WORK TASK:
Exactly reproduce the line that contains "700x423 pixels." and all lines after it in the entries below, through the very last line.

MATERIAL SHOWN:
※

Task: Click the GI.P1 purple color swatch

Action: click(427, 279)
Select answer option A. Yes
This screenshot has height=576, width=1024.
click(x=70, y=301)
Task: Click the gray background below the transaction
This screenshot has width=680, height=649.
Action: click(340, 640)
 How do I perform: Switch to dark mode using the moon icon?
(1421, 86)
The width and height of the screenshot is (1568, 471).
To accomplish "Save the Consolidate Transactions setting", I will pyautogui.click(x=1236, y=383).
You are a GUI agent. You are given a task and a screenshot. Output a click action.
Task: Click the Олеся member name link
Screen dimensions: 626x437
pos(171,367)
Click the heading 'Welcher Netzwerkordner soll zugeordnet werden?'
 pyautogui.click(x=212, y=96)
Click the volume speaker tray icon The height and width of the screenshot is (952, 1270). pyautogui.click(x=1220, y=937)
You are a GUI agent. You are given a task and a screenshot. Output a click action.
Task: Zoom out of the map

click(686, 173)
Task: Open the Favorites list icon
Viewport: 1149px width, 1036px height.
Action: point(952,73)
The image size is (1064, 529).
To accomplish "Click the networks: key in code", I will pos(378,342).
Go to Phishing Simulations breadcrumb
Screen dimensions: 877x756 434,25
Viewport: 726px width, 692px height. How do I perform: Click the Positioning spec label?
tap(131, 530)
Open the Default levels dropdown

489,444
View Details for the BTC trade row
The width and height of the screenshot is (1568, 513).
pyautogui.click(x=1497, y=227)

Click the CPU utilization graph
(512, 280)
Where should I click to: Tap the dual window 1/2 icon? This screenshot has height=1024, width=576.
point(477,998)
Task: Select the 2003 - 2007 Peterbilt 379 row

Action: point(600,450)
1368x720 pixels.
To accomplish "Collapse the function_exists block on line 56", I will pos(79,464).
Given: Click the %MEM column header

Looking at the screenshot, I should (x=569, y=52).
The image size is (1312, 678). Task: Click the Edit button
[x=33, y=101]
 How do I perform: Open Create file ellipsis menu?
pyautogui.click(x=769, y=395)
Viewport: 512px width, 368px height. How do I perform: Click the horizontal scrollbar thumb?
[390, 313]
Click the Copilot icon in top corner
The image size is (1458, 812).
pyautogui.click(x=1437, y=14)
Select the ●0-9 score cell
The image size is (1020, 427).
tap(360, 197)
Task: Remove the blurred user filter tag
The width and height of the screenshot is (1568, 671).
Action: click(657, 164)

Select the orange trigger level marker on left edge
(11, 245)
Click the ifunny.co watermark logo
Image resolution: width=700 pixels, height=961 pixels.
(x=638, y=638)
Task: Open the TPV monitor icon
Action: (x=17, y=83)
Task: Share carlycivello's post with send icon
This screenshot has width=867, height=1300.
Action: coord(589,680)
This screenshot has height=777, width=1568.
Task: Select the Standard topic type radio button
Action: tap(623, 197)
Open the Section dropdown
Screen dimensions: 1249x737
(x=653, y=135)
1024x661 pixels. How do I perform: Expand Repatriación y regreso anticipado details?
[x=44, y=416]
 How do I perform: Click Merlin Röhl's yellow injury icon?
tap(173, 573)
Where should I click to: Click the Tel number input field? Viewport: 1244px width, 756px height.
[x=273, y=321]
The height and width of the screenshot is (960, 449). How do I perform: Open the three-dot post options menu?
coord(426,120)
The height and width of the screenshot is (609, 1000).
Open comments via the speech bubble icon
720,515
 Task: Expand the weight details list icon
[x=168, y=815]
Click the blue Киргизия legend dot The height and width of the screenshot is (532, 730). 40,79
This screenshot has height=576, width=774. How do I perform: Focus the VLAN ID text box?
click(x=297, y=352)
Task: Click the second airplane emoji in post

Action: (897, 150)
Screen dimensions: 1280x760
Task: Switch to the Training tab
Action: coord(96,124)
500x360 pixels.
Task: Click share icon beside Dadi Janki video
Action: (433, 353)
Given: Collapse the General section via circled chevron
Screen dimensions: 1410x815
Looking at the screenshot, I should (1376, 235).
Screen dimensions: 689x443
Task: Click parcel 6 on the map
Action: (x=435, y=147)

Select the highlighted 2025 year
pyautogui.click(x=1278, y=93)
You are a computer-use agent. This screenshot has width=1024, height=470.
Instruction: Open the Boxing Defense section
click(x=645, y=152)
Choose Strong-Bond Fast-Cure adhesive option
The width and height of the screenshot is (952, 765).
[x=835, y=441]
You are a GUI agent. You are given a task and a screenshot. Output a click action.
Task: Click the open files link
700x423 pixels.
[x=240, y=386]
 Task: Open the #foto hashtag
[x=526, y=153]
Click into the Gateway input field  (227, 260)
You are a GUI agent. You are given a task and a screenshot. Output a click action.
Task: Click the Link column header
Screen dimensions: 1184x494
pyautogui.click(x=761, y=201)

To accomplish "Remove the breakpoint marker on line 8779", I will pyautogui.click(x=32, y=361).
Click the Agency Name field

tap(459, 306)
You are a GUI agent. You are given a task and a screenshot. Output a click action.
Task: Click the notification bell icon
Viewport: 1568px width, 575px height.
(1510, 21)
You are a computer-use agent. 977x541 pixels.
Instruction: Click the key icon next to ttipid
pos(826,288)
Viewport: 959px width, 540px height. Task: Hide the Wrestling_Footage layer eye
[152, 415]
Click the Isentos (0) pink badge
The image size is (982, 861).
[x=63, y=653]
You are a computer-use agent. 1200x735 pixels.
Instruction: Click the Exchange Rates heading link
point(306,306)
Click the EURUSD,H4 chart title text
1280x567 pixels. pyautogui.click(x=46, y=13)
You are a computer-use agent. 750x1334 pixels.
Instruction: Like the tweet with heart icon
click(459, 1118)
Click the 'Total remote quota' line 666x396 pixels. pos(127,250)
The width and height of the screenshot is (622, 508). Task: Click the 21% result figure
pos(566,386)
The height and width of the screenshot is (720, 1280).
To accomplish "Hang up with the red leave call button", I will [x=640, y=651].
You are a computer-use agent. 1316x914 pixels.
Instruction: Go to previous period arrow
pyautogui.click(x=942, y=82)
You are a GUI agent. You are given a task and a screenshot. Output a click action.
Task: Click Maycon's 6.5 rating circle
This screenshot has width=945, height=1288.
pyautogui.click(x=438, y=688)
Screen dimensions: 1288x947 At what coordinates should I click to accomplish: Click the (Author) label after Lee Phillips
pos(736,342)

※

EXPECTED ANSWER:
700x423 pixels.
[x=240, y=386]
 Task: Open the #foto hashtag
[x=526, y=153]
Click into the Gateway input field  (227, 260)
You are a GUI agent. You are given a task and a screenshot. Output a click action.
Task: Click the Link column header
Screen dimensions: 1184x494
pyautogui.click(x=761, y=201)

To accomplish "Remove the breakpoint marker on line 8779", I will pyautogui.click(x=32, y=361).
Click the Agency Name field

tap(459, 306)
You are a GUI agent. You are given a task and a screenshot. Output a click action.
Task: Click the notification bell icon
Viewport: 1568px width, 575px height.
(1510, 21)
You are a computer-use agent. 977x541 pixels.
Instruction: Click the key icon next to ttipid
pos(826,288)
Viewport: 959px width, 540px height. Task: Hide the Wrestling_Footage layer eye
[152, 415]
Click the Isentos (0) pink badge
The image size is (982, 861).
[x=63, y=653]
You are a computer-use agent. 1200x735 pixels.
Instruction: Click the Exchange Rates heading link
point(306,306)
Click the EURUSD,H4 chart title text
1280x567 pixels. pyautogui.click(x=46, y=13)
You are a computer-use agent. 750x1334 pixels.
Instruction: Like the tweet with heart icon
click(459, 1118)
Click the 'Total remote quota' line 666x396 pixels. pos(127,250)
The width and height of the screenshot is (622, 508). Task: Click the 21% result figure
pos(566,386)
The height and width of the screenshot is (720, 1280).
To accomplish "Hang up with the red leave call button", I will [x=640, y=651].
You are a computer-use agent. 1316x914 pixels.
Instruction: Go to previous period arrow
pyautogui.click(x=942, y=82)
You are a GUI agent. You are given a task and a screenshot. Output a click action.
Task: Click Maycon's 6.5 rating circle
This screenshot has width=945, height=1288.
pyautogui.click(x=438, y=688)
Screen dimensions: 1288x947 At what coordinates should I click to accomplish: Click the (Author) label after Lee Phillips
pos(736,342)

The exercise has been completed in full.